Q. What plans does the Government have to monitor social media?

A. There was an ad hoc discussion to have a regulatory body to oversee the behaviour of fake social media accounts. It was highly criticised and opposed by various parties. However, this was not a well-organised discussion. Therefore, so far nothing is going on to monitor them. The main problem is the inability to trace the culprits in social media. As they are not properly identified or based within the country it is difficult to trace them. Anyway, this extremely harmful and dangerous social media needs to be regulated or controlled strictly.

Q. What plans do you have to ensure the journalists’ right to information?

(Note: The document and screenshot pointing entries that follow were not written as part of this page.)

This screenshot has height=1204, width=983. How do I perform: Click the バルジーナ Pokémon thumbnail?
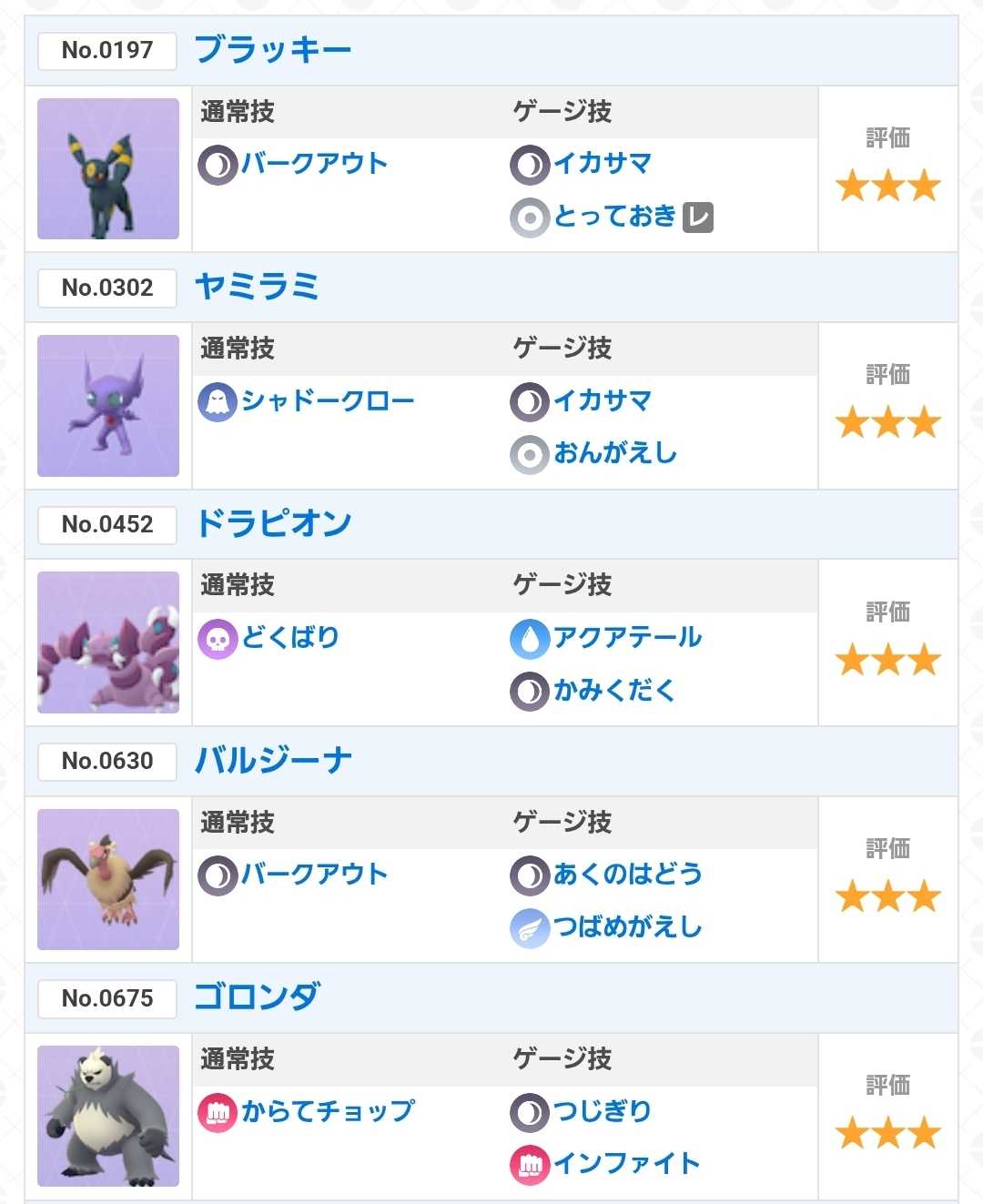click(108, 879)
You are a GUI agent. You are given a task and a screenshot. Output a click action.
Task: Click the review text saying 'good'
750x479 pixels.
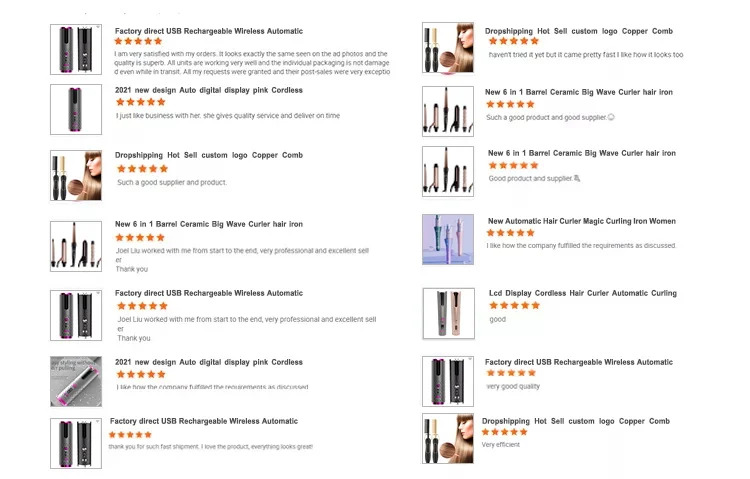click(497, 319)
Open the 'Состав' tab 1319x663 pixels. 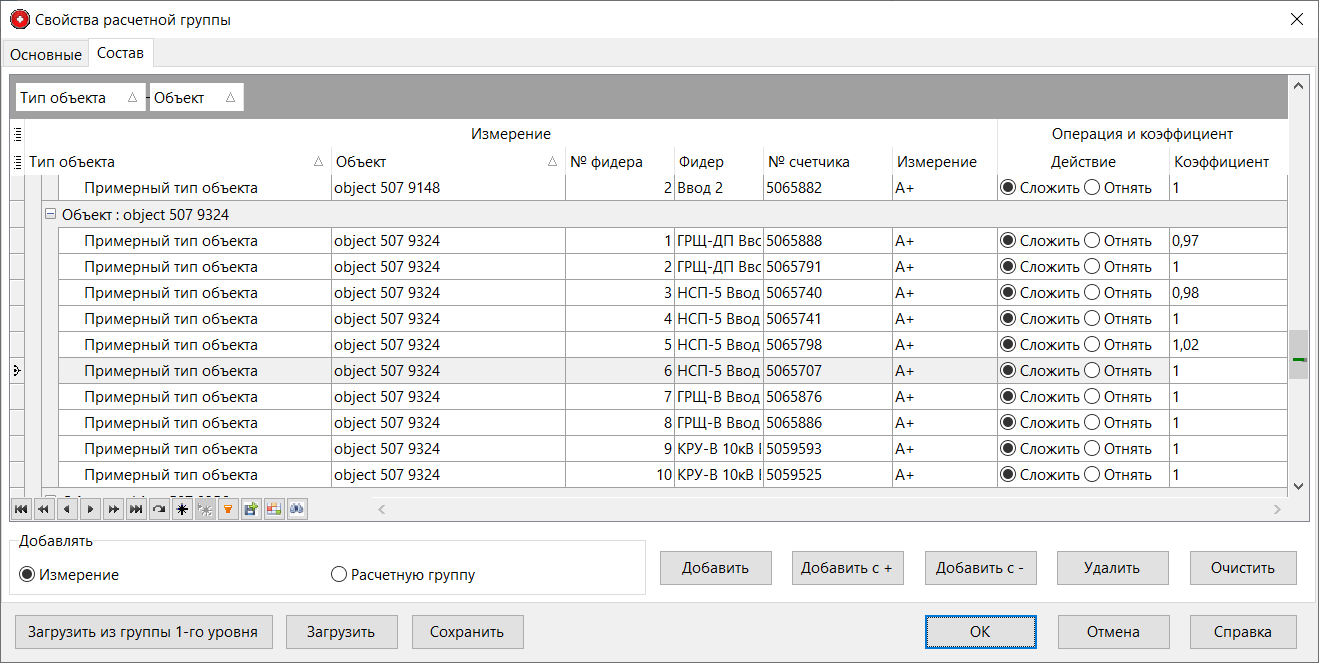tap(120, 54)
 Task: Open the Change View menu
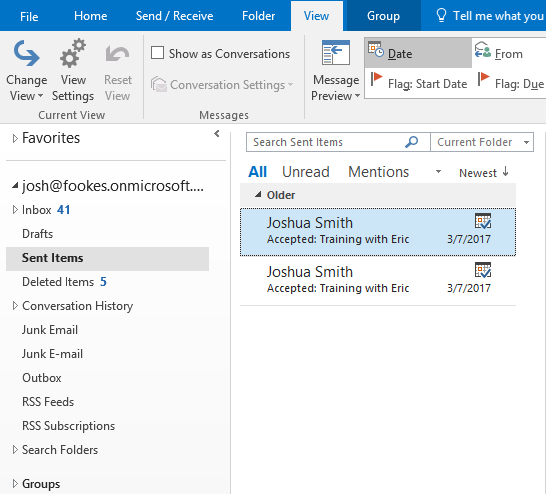(x=26, y=71)
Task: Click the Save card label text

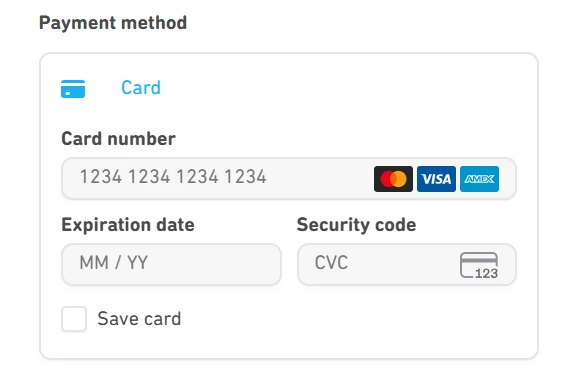Action: click(139, 318)
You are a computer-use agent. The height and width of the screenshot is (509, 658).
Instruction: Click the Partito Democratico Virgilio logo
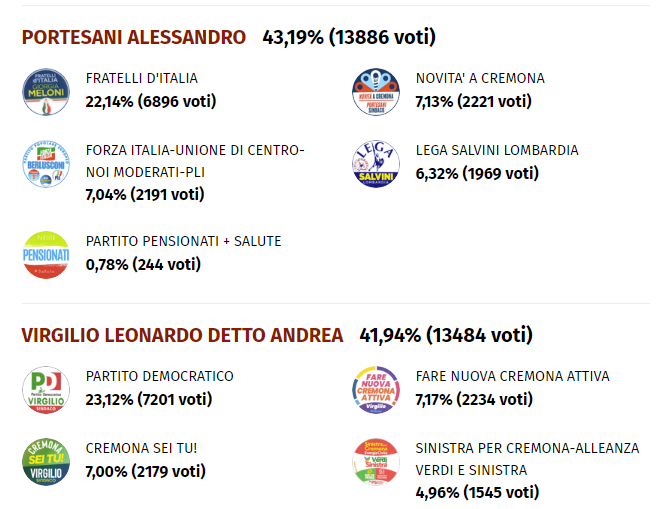tap(46, 389)
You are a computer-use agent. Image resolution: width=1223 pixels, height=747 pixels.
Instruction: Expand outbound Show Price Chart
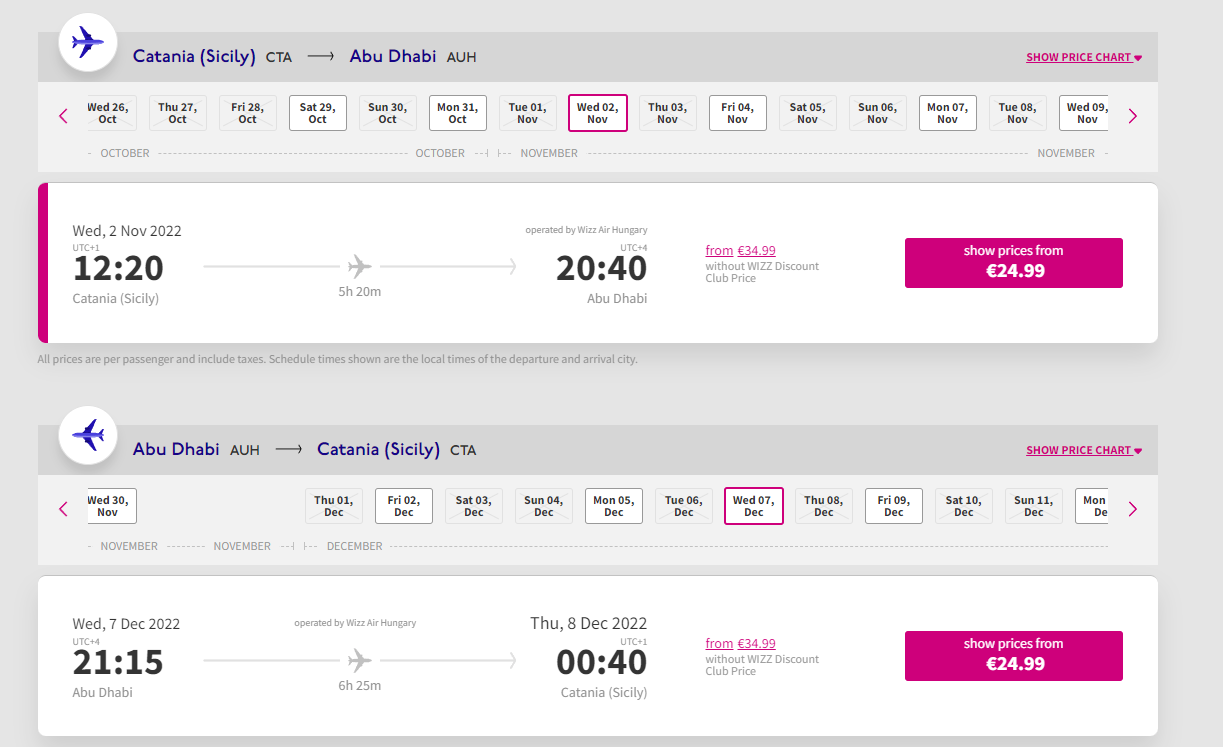(1084, 57)
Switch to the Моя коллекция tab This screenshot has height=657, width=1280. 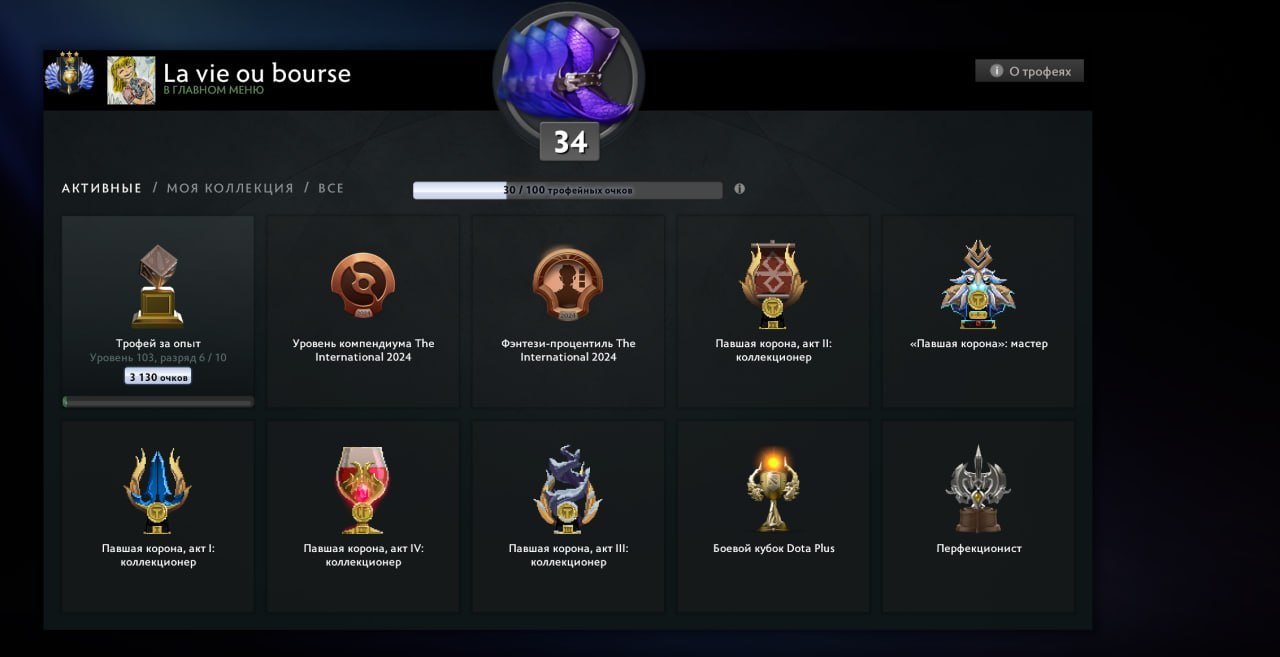(230, 188)
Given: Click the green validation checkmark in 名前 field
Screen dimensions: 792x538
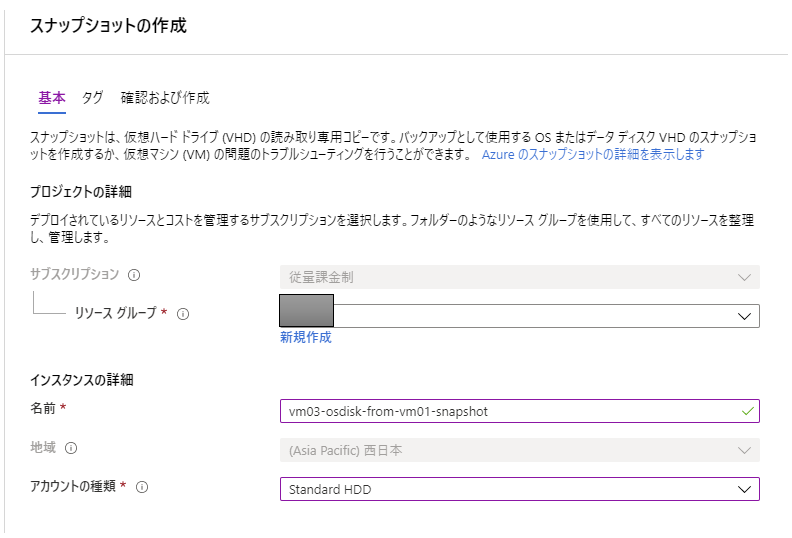Looking at the screenshot, I should pyautogui.click(x=745, y=410).
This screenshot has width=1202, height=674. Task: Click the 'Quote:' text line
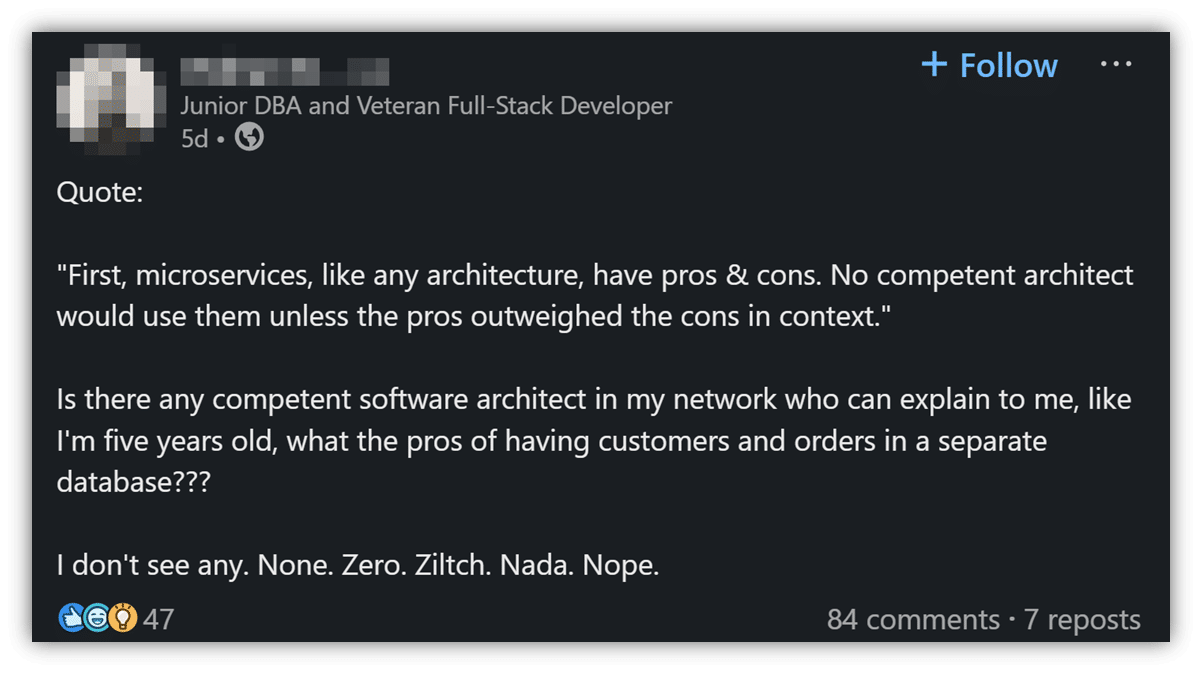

A. As the present Director General, I am trying to do whatever is possible. But due to the Covid-19 situation, many plans have been put on hold. We are dedicated to work with and assist journalists to receive correct information with regard to the government institutions and activities at every time possible. There will be discussions with the recently appointed Cabinet Minister in charge of the Mass Media subject about the programmes to be implemented in this regard.

Q. Why aren’t the websites of many government institutions functioning properly?

A. We have identified that there is a need to streamline the websites owned by the government institutions in order to facilitate the journalists and the public with easy access to the functions of these institutions.

Q. What is the message the Director General of the Information Department gives to the public to make the best use of the existing RTI provisions?

A. Mainly, I urge the public to understand and learn about this extraordinary piece of legislature which is one of your fundamental rights. Make use of it whenever and wherever possible and necessary. When people are well aware of this law, they will make use of it more and more.